Robert Hooke’s drawings of cork cell structure.
Image credit:Micrographia,1665
The morning of Oct 6, 2025, I fumbled groggily for my phone as soon as I woke up. The Nobel Prize in Physiology or Medicine had just been announced, and I was extremely curious to see which scientists had received the coveted call this year. Soon, I was deep down the rabbit hole reading about how regulatory T cells (Tregs) were discovered. For those who haven’t had a chance to catch up on the details, here’s the story in a nutshell: Japanese immunologist Shimon Sakaguchi was intrigued by his colleagues’ findings that removal of the thymus, a T-cell producing organ, from newborn mice resulted in more (rather than fewer) autoimmune disorders. Later, Sakaguchi injected T cells into such thymus-free mice, which seemed to protect them from autoimmune issues. He concluded that there must be a class of regulatory T cells that stops the immune system from attacking the body’s own tissues, and peripheral immunity research snowballed thereafter.
While cell type discoveries seem commonplace in science today, I find these milestones a reminder that today’s biology landscape was built with countless bricks of scientific curiosity. Even back in 1665, when Robert Hooke first peered through his microscope into a cork slice and described a square structure that reminded him of prison cell (so he called this unit a “cell”), he simply did it out of curiosity.1 Buried in the avalanche of cellular studies thereafter lie similar motivational backstories.
For instance, in the early 2000s, when Songtao Shi, a dental clinician and researcher at the University of Pennsylvania back then, noticed pulp-like tissue in his daughter’s shed tooth, he took it to the lab to learn more about it—that’s how he discovered multipotent dental stem cells in baby teeth for the first time. Today, there’s a whole field of dental experts working on different types of stem cells from teeth and gums to find novel ways to improve more than just oral health. If you wish to get to the root of the history and applications of dental stem cells, check out the feature story in this issue.

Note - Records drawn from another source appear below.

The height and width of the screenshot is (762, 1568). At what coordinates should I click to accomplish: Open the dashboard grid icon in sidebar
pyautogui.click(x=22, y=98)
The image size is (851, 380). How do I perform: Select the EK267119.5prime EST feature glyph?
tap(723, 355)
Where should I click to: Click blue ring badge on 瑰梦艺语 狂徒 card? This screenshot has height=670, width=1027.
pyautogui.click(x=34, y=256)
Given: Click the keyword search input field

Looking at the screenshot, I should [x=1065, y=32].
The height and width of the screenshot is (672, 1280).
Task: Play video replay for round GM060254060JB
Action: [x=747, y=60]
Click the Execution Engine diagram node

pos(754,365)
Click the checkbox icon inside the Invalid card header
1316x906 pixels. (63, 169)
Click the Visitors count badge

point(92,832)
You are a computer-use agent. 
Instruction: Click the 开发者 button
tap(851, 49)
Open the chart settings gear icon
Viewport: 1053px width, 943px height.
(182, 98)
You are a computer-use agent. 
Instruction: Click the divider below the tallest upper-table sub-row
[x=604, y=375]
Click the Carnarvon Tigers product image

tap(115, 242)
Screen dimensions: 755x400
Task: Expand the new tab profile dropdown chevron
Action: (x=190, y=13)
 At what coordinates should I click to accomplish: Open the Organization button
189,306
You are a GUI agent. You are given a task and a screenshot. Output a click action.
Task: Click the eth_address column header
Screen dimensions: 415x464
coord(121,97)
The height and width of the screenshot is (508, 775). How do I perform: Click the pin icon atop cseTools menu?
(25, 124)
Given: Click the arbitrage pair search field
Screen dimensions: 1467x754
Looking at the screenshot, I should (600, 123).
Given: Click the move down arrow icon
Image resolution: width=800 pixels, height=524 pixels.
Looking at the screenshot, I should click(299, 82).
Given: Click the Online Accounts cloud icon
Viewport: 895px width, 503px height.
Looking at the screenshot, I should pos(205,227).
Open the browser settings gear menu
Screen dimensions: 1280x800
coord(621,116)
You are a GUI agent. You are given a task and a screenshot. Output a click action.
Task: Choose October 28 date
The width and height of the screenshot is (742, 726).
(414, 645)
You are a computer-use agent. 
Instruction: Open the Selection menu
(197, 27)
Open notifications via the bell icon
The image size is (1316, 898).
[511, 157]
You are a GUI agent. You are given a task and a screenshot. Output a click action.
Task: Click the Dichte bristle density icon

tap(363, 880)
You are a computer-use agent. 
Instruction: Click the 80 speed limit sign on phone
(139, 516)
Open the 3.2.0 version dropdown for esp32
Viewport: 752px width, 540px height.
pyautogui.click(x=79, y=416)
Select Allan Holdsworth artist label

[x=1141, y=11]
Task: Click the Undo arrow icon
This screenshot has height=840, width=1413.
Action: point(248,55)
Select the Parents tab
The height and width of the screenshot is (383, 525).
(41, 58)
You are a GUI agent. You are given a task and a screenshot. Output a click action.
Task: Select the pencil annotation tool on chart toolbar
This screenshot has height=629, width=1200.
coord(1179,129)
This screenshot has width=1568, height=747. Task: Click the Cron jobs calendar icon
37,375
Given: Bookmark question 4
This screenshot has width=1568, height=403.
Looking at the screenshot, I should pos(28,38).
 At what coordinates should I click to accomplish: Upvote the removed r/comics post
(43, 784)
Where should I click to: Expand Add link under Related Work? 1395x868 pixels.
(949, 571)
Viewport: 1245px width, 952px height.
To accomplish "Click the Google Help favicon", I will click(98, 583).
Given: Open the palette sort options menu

Even though there are countless discoveries resulting from cell studies, the list of what we do not know seems to be ever growing. I do think that the nature of questions is evolving with time. One of my favorite unique stories in cell biology is covered in another feature story in this issue: the role of cells in human space exploration. As space scientists set their eyes on Mars and the Moon, researchers must first assess the impact of long-term space travel on the human body to determine the feasibility of a crewed mission. So, scientists are sending human cells and organoids into space as the closest models to test the effects of extended radiation exposure for developing space medicines, in preparation for future missions. That’s one small experiment for cells, one giant leap for mankind.